Express the rows below as a numbered list, dropping any blank lines.

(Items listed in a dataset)
------------------------
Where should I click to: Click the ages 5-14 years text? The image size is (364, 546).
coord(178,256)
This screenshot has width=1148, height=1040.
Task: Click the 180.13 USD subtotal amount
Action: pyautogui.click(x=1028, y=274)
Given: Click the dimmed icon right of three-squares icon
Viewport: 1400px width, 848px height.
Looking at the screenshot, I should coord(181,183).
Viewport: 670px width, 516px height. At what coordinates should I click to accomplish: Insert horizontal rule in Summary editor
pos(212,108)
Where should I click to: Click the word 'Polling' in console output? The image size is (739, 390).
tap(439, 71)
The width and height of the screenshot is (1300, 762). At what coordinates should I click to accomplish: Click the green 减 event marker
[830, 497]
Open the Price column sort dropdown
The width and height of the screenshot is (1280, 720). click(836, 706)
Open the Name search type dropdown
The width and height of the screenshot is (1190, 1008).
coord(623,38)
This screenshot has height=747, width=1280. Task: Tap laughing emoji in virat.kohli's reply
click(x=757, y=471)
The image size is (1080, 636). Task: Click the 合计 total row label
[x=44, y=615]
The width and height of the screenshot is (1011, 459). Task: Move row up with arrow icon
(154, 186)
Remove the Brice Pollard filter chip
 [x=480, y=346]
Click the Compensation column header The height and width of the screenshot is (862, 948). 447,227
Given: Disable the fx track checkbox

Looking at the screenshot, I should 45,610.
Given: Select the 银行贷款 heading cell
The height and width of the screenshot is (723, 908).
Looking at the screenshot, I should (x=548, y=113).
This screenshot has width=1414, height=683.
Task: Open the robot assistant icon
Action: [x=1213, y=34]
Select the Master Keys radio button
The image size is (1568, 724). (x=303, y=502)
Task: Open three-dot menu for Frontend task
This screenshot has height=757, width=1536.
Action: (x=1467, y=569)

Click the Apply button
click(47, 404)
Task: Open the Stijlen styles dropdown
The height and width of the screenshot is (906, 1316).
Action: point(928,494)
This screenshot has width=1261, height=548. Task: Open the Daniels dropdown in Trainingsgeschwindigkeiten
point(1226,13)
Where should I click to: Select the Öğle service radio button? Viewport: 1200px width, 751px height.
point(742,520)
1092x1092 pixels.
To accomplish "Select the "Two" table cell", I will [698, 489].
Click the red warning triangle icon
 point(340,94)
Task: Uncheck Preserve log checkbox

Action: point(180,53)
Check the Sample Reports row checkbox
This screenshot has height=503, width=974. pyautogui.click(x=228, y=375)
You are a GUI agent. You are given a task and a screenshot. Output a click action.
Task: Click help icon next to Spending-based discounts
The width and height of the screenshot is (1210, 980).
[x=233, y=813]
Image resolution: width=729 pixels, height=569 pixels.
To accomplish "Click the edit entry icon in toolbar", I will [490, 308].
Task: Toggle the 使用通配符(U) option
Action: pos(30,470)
------------------------
§ EXPECTED ANSWER:
1. Where should I click to: Click the ages 5-14 years text? The image size is (364, 546).
2. coord(178,256)
3. This screenshot has width=1148, height=1040.
4. Task: Click the 180.13 USD subtotal amount
5. Action: pyautogui.click(x=1028, y=274)
6. Given: Click the dimmed icon right of three-squares icon
7. Viewport: 1400px width, 848px height.
8. Looking at the screenshot, I should coord(181,183).
9. Viewport: 670px width, 516px height. At what coordinates should I click to accomplish: Insert horizontal rule in Summary editor
10. pos(212,108)
11. Where should I click to: Click the word 'Polling' in console output? The image size is (739, 390).
12. tap(439, 71)
13. The width and height of the screenshot is (1300, 762). At what coordinates should I click to accomplish: Click the green 减 event marker
14. [830, 497]
15. Open the Price column sort dropdown
16. The width and height of the screenshot is (1280, 720). click(836, 706)
17. Open the Name search type dropdown
18. The width and height of the screenshot is (1190, 1008).
19. coord(623,38)
20. This screenshot has height=747, width=1280. Task: Tap laughing emoji in virat.kohli's reply
21. click(x=757, y=471)
22. The image size is (1080, 636). Task: Click the 合计 total row label
23. [x=44, y=615]
24. The width and height of the screenshot is (1011, 459). Task: Move row up with arrow icon
25. (154, 186)
26. Remove the Brice Pollard filter chip
27.  [x=480, y=346]
28. Click the Compensation column header The height and width of the screenshot is (862, 948). 447,227
29. Given: Disable the fx track checkbox
30. Looking at the screenshot, I should 45,610.
31. Given: Select the 银行贷款 heading cell
32. The height and width of the screenshot is (723, 908).
33. Looking at the screenshot, I should (x=548, y=113).
34. This screenshot has width=1414, height=683.
35. Task: Open the robot assistant icon
36. Action: [x=1213, y=34]
37. Select the Master Keys radio button
38. The image size is (1568, 724). (x=303, y=502)
39. Task: Open three-dot menu for Frontend task
40. This screenshot has height=757, width=1536.
41. Action: (x=1467, y=569)
42. Click the Apply button
43. click(47, 404)
44. Task: Open the Stijlen styles dropdown
45. The height and width of the screenshot is (906, 1316).
46. Action: point(928,494)
47. This screenshot has width=1261, height=548. Task: Open the Daniels dropdown in Trainingsgeschwindigkeiten
48. point(1226,13)
49. Where should I click to: Select the Öğle service radio button? Viewport: 1200px width, 751px height.
50. point(742,520)
51. 1092x1092 pixels.
52. To accomplish "Select the "Two" table cell", I will [698, 489].
53. Click the red warning triangle icon
54.  point(340,94)
55. Task: Uncheck Preserve log checkbox
56. Action: point(180,53)
57. Check the Sample Reports row checkbox
58. This screenshot has height=503, width=974. pyautogui.click(x=228, y=375)
59. You are a GUI agent. You are given a task and a screenshot. Output a click action.
60. Task: Click help icon next to Spending-based discounts
61. The width and height of the screenshot is (1210, 980).
62. [x=233, y=813]
63. Image resolution: width=729 pixels, height=569 pixels.
64. To accomplish "Click the edit entry icon in toolbar", I will [490, 308].
65. Task: Toggle the 使用通配符(U) option
66. Action: pos(30,470)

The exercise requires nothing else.